Please repeat, exactly as written, the line containing "You are a computer-use agent. 2576x1179" and every line after it through the end of the records below.

▬▬▬

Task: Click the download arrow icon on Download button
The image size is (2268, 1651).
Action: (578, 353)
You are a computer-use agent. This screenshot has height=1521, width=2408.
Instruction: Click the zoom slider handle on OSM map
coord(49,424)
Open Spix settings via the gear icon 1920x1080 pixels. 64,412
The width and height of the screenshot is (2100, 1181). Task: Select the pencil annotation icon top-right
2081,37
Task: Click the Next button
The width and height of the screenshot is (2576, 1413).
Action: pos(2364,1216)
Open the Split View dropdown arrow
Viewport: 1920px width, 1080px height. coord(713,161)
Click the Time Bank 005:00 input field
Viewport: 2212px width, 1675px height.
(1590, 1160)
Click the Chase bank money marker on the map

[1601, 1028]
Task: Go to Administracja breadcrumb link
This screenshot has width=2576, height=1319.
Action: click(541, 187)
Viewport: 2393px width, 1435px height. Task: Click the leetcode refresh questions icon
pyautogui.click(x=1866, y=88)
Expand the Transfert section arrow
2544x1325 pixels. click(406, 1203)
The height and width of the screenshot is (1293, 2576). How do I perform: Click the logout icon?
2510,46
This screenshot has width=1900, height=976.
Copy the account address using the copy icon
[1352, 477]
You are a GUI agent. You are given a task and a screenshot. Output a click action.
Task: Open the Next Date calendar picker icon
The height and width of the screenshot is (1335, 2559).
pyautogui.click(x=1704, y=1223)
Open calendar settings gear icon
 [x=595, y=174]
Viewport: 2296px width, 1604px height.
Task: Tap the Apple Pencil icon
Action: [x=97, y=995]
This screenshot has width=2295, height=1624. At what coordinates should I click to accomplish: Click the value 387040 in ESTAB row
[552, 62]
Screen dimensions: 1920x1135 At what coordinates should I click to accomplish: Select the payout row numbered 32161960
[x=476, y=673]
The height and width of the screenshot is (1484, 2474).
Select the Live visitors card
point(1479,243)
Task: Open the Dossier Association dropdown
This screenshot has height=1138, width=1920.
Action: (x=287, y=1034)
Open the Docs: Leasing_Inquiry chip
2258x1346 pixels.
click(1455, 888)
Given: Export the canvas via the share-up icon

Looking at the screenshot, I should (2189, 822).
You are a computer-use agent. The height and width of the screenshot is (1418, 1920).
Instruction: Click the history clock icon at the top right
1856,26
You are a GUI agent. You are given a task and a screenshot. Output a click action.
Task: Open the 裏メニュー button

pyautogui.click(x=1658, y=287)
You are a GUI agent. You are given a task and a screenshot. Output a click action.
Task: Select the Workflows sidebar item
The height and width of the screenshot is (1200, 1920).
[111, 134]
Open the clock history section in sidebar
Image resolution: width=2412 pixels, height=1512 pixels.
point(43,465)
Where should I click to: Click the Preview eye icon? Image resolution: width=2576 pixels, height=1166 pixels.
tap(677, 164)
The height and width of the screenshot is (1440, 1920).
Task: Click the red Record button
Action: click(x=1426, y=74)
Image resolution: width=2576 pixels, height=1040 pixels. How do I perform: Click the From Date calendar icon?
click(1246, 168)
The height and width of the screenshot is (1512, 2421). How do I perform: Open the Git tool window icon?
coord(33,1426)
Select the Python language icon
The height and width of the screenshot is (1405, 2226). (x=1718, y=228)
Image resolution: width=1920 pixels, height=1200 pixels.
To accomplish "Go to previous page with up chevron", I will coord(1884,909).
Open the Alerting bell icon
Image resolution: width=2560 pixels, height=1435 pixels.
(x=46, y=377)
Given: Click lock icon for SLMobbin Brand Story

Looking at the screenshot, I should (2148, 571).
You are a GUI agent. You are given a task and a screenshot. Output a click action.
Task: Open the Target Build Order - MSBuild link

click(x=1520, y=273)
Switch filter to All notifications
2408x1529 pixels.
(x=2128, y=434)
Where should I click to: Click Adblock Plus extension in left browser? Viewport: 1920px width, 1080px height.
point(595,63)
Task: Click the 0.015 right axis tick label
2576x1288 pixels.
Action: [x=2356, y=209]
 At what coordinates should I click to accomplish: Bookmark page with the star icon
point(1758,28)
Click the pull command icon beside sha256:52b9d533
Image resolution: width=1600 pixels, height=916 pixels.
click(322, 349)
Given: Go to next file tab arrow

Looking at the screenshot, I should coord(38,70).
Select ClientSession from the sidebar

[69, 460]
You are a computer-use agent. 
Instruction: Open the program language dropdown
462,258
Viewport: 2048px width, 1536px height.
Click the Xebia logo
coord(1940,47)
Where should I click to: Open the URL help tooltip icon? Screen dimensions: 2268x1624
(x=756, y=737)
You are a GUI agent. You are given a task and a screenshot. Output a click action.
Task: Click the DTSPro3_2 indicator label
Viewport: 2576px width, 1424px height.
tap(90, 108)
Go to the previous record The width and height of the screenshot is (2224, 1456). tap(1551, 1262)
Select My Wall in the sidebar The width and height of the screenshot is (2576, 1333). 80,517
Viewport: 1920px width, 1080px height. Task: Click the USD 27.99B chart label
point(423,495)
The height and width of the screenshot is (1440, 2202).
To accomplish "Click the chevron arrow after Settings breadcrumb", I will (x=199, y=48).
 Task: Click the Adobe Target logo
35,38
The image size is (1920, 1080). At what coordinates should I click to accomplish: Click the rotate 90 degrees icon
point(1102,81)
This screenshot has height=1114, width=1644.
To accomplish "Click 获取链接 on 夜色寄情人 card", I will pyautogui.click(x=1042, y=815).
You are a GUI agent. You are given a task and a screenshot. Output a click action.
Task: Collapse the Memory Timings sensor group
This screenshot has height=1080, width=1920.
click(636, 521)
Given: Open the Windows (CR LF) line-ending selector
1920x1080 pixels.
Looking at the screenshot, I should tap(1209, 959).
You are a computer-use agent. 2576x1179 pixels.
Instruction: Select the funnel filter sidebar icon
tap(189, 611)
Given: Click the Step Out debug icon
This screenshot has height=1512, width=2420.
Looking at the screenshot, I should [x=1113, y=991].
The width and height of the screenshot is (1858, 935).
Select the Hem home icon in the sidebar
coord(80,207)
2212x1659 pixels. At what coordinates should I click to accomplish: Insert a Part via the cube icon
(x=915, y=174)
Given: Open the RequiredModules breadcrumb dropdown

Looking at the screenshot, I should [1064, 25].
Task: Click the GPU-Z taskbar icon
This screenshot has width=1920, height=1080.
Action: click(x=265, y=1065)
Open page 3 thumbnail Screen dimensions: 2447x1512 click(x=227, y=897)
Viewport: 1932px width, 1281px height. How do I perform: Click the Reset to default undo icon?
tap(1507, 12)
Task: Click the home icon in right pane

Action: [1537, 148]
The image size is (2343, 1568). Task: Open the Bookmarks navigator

▬▬▬

Answer for the task:
You are a computer-use agent. 2576x1179 pixels.
Instruction: Select the funnel filter sidebar icon
tap(189, 611)
Given: Click the Step Out debug icon
This screenshot has height=1512, width=2420.
Looking at the screenshot, I should [x=1113, y=991].
The width and height of the screenshot is (1858, 935).
Select the Hem home icon in the sidebar
coord(80,207)
2212x1659 pixels. At what coordinates should I click to accomplish: Insert a Part via the cube icon
(x=915, y=174)
Given: Open the RequiredModules breadcrumb dropdown

Looking at the screenshot, I should [1064, 25].
Task: Click the GPU-Z taskbar icon
This screenshot has width=1920, height=1080.
Action: click(x=265, y=1065)
Open page 3 thumbnail Screen dimensions: 2447x1512 click(x=227, y=897)
Viewport: 1932px width, 1281px height. How do I perform: Click the Reset to default undo icon?
tap(1507, 12)
Task: Click the home icon in right pane

Action: [1537, 148]
The image size is (2343, 1568). Task: Open the Bookmarks navigator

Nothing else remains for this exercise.